Tuesday 8 September 2015

A Legal Puzzle not Easy to Solve

Strange are the ways of God. Terian tu hee jane. (Only God knows how He conducts Himself), so goes another saying. No less strange are the ways of law. The thousands of enactments that have gushed out of the statute book of our State and Central legislatures since the colonial rule and after India became free have turned our system of jurisprudence into a great ocean, unmeasurable and unfathomable. Its waters are so violent and tricky that one cannot touch the shore of one’s destination without the compass of the relevant law and a legal navigator.

The latest case which has dazzled the perception and puzzled the mind of the common man — and, to an extent, even of a legal luminary — is the latest verdict of the Punjab and Haryana High Court which on April 21, 2015 commuted to life imprisonment the death sentence of one Dharam Pal, a resident of Shahpur Turk in Sonipat (Haryana).

He was awarded 10-year imprisonment on January 7, 1991 in a rape case  Out on a parole in 1993, he and his brother Nirmal Singh murdered the rape victim’s father, mother, two brothers and a sister on June 4, 1993, though the rape victim and her husband were able to save their lives. Dharam Pal was awarded death sentence which was upheld by the Supreme Court. In 2013, the President had turned down his mercy plea in a rape case  In 2013, the High Court had extended the stay on his execution fixed on April 15, 2013.
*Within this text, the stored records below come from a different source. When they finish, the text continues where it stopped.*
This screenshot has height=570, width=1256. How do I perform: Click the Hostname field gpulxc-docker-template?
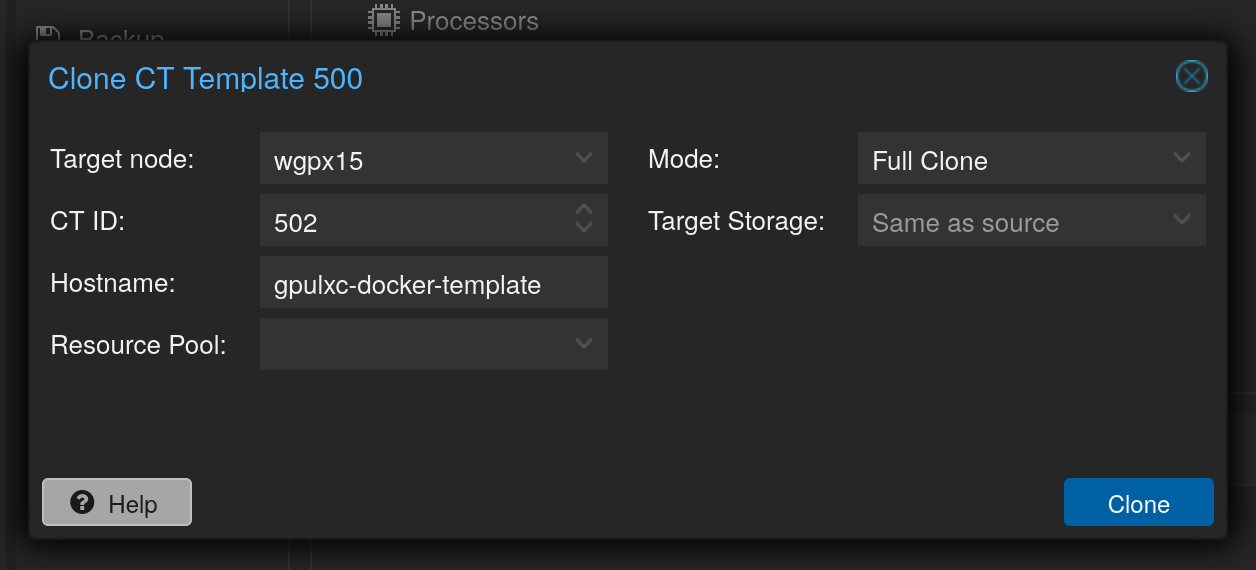click(x=434, y=283)
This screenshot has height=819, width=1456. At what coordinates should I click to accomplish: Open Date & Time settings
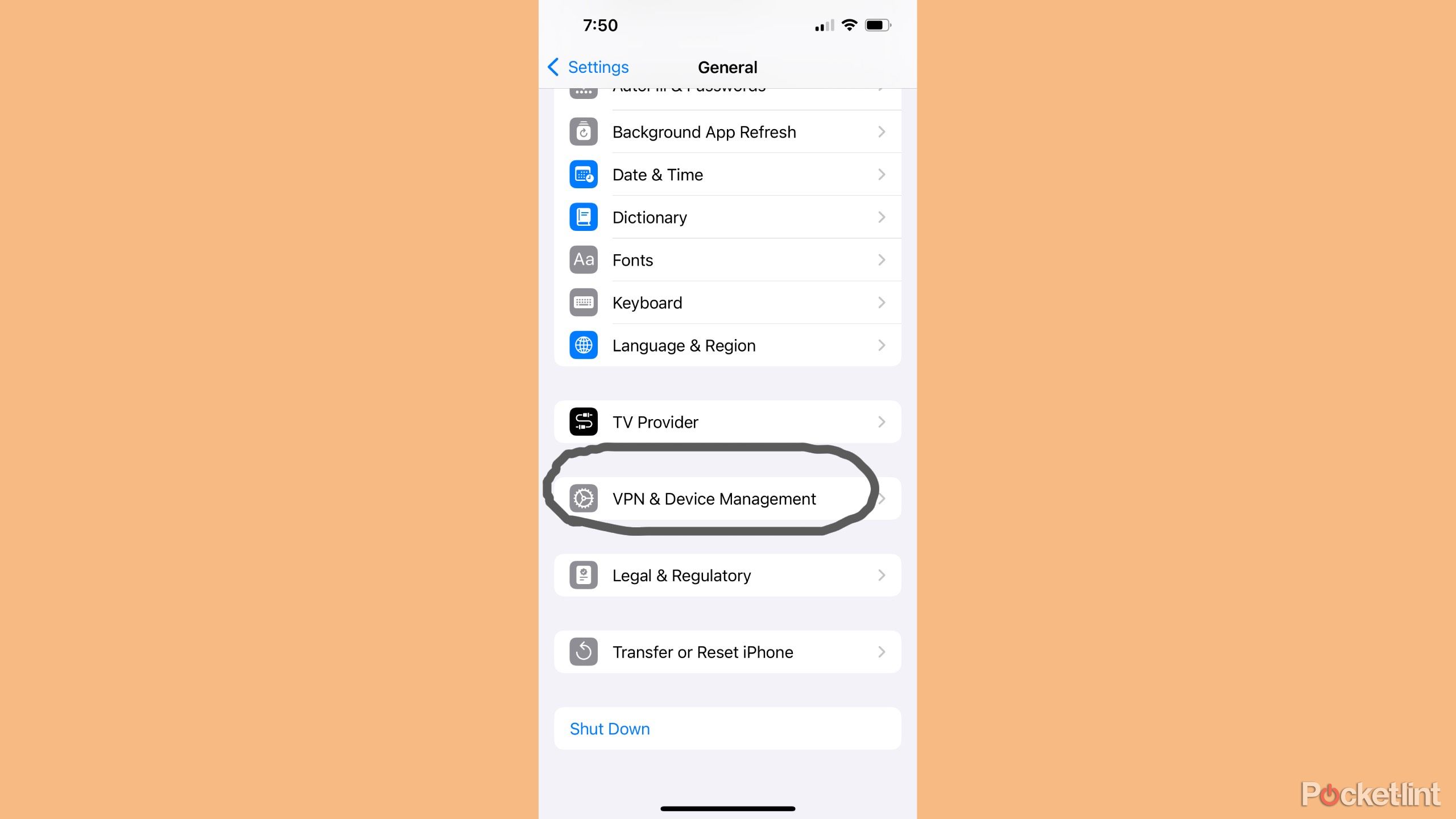point(727,174)
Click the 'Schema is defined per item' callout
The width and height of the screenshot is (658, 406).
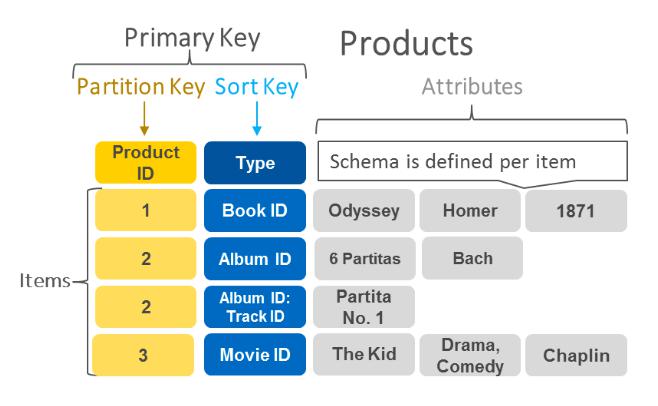point(471,161)
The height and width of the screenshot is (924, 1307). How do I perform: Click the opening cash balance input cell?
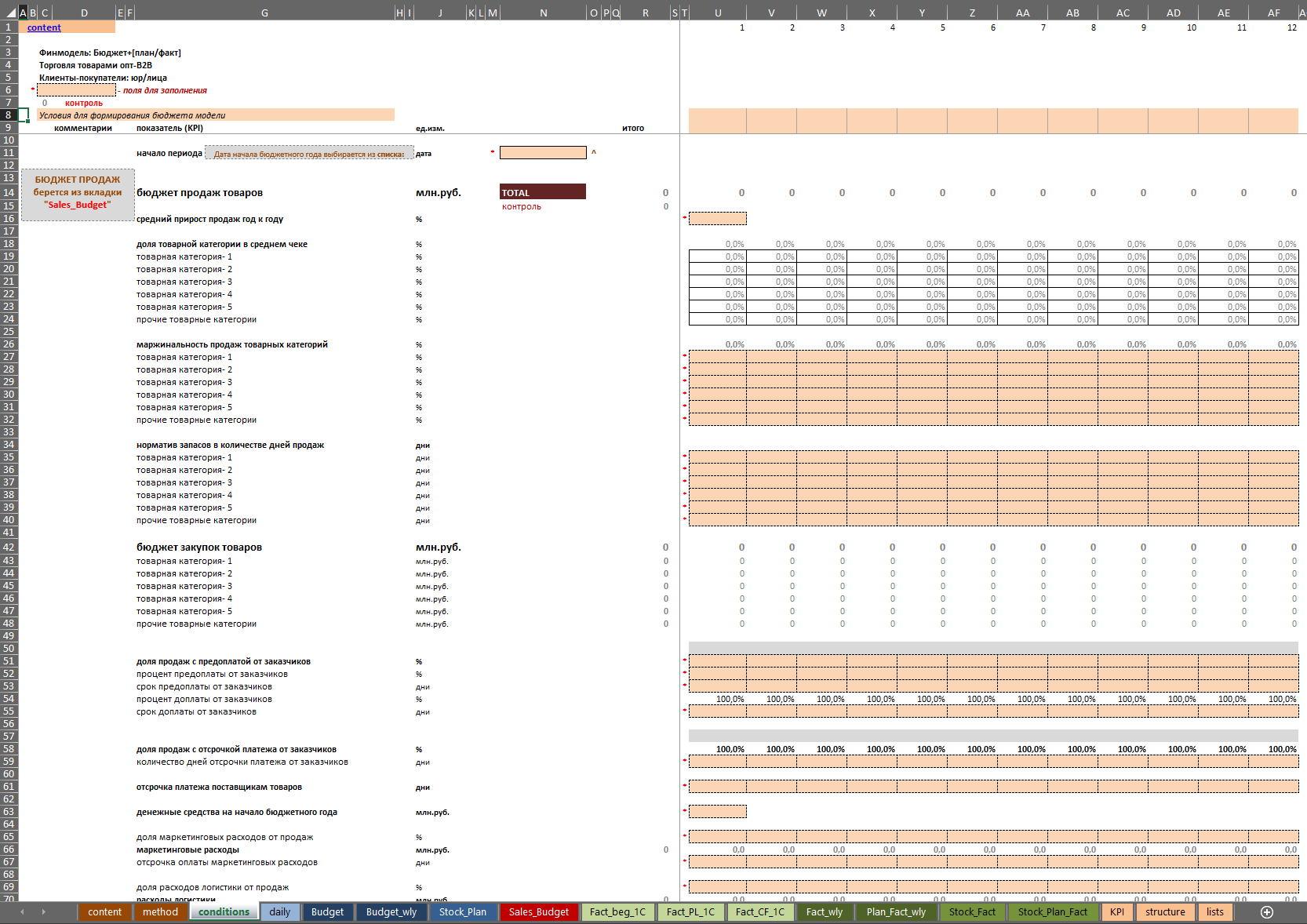coord(717,812)
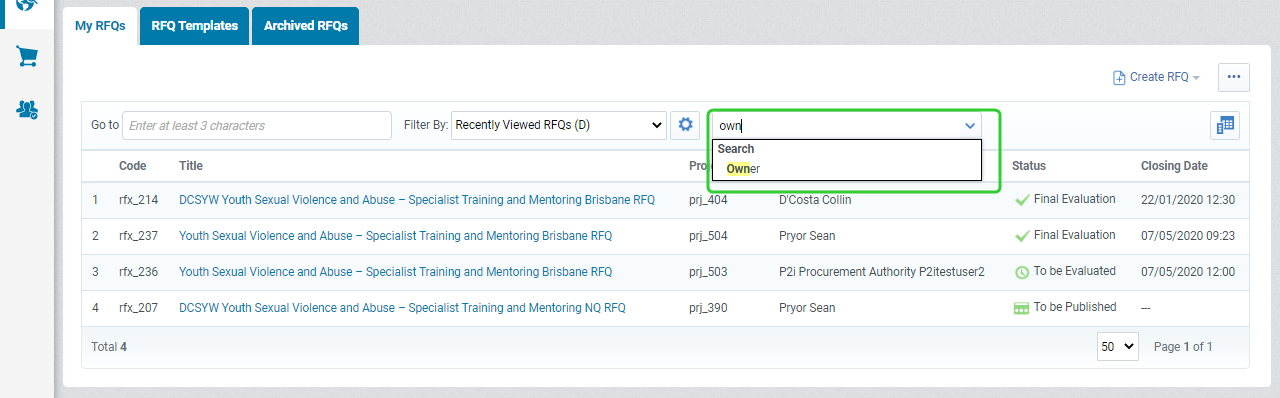
Task: Click the Go to input field
Action: [x=257, y=125]
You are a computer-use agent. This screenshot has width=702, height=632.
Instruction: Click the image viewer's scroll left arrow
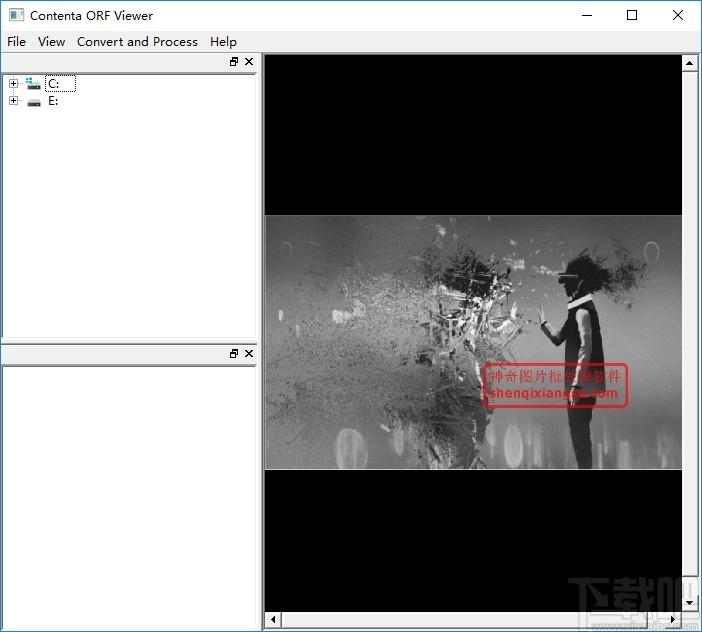[273, 620]

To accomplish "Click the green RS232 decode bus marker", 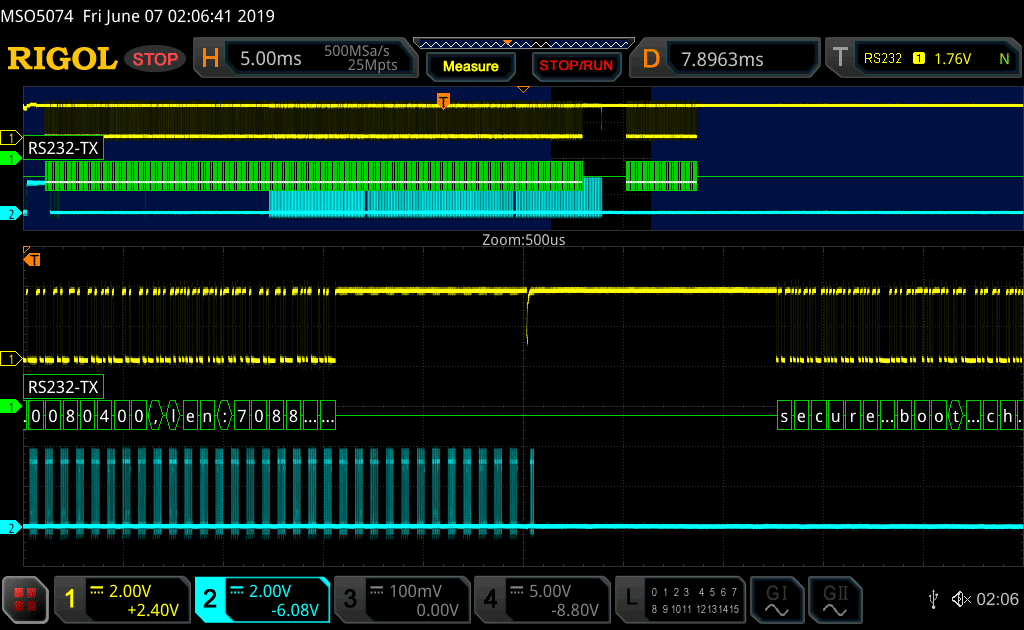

While pronouncing its verdict what weighed with the court was the fact that the President took over 15 years to decide his mercy petition. The other mitigating factor was that Dharam Pal had been on bail in the rape case in which he was, later, acquitted during the pendency of mercy petition.. As a consequence, he will remain behind bars, but not executed. How does his acquittal become a “mitigating circumstance” in the heinous murder of the alleged rape victim’s five family members remains a puzzle?



It must have ben the rarest of the rare cases in which a person who was sentenced to death, whose sentence was upheld by the Supreme Court, whose mercy petition was rejected by the President of India, and whose date of execution was also fixed, though stalled by the court, his sentence has been commuted by the High Court. This baffles the mind of the common man.